S/T - Bullet In The Head, Killing In The Name, Bombtrack, Know Your Enemy, Freedom
Evil Empire - Bulls On Parade, People Of The Sun
The Battle Of Los Angeles - Born Of A Broken Man, Calm Like A Bomb, Testify, War Within A Breath, Sleep Now In The Fire, Guerilla Radio
Renegades - I'm Housin', Kick Out The Jams

The band's contribution to the Godzilla soundtrack, "No Shelter," is also present, and is easily one of the most intense tracks on the disc [which is a hard award to distribute, as it could easily go to each of the other fifteen songs on here].

Tom Morello's guitarwork, as amazing as it sounds on studio albums, sounds even more incredible here because not only does he duplicate what he did on the recordings, he adds to it. The guy's a genius. Never in the album's 71 minutes do I ever forget that this is a live album. You get to hear Zach De La Rocha run out of breath in "Calm Like A Bomb." You get to hear the band accidentally speed up and slow down multiple times in "Bulls On Parade." You get to hear bassist Timmy's barking out his backing vocals in "People Of The Sun." You get to hear Zach improvise lyrics in "Killing In The Name" ["Some of those who burn crosses / are the same who hold office"].

But most importantly, you get to hear one of the most politically radical and musically innovative groups of the past decade doing what they do best - kick out the jams.

Zach's hardcore background pops up periodically in his vocals on the disc, reminding the listener that he's more than just an MC. The intensity conveyed in his voice as he screams "Now testify!" cannot be duplicated.
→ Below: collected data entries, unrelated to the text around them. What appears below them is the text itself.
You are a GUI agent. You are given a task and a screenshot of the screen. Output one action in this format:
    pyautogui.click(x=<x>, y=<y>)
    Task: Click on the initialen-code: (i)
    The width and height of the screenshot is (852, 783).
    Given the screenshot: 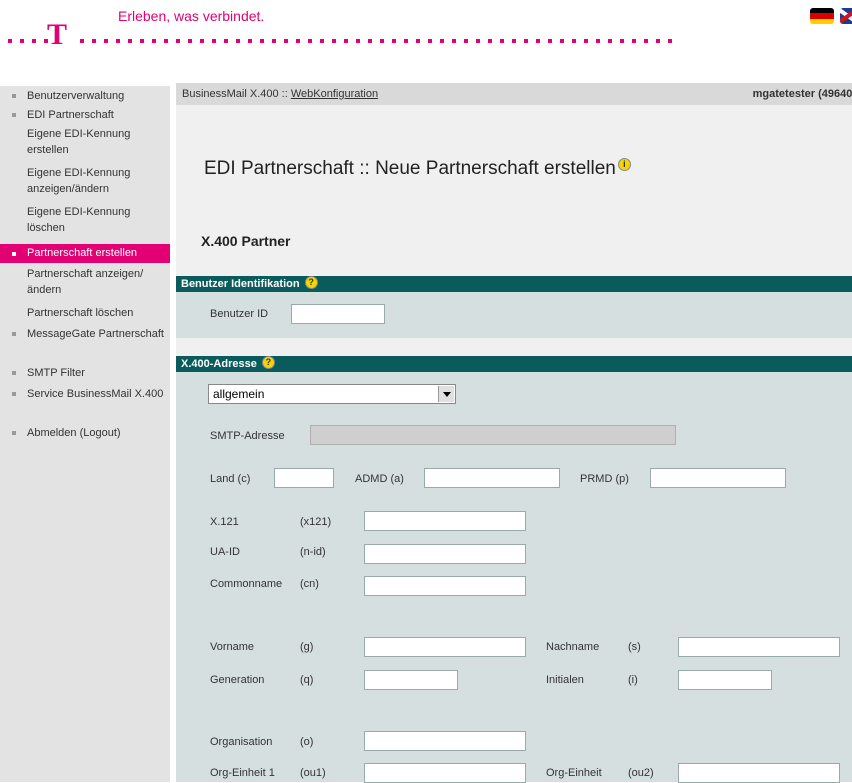 What is the action you would take?
    pyautogui.click(x=633, y=680)
    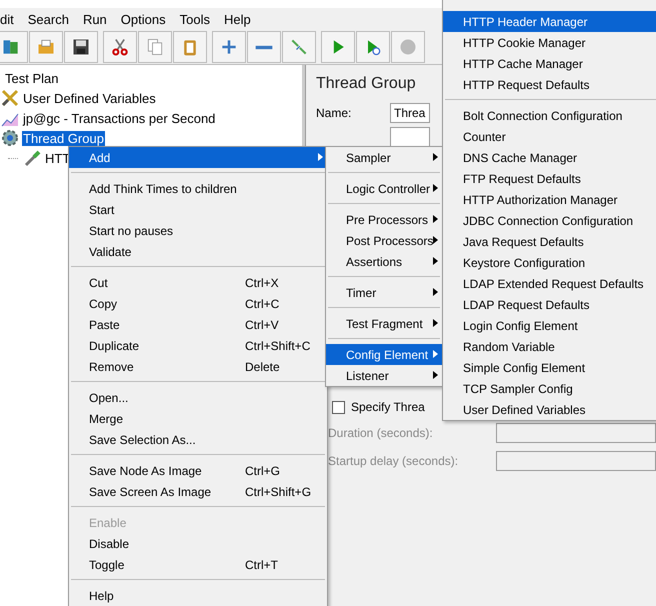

My only complaint about this album is that a few of the tracks have already been released. If you own Renegades, you already posess this album's version of "Kick Out The Jams," as it was one of the bonus tracks on the CD. If you own the original version of Renegades that came with the two-song bonus CD, you already own this album's version of "People Of The Sun" [as well as an awesome version of "I Could Just Kill A Man" from the same series of concerts, unfortunately excluded from this disc]. Outside of this small detail, I can't find much in the way of anything wrong with this release, sans any sort of in-depth liner notes about the performances. Other than that, this is a near-perfect documentation of what Rage Against The Machine was all about, and you'd be a fool not to pick it up, if only to remember when bands sang about something important.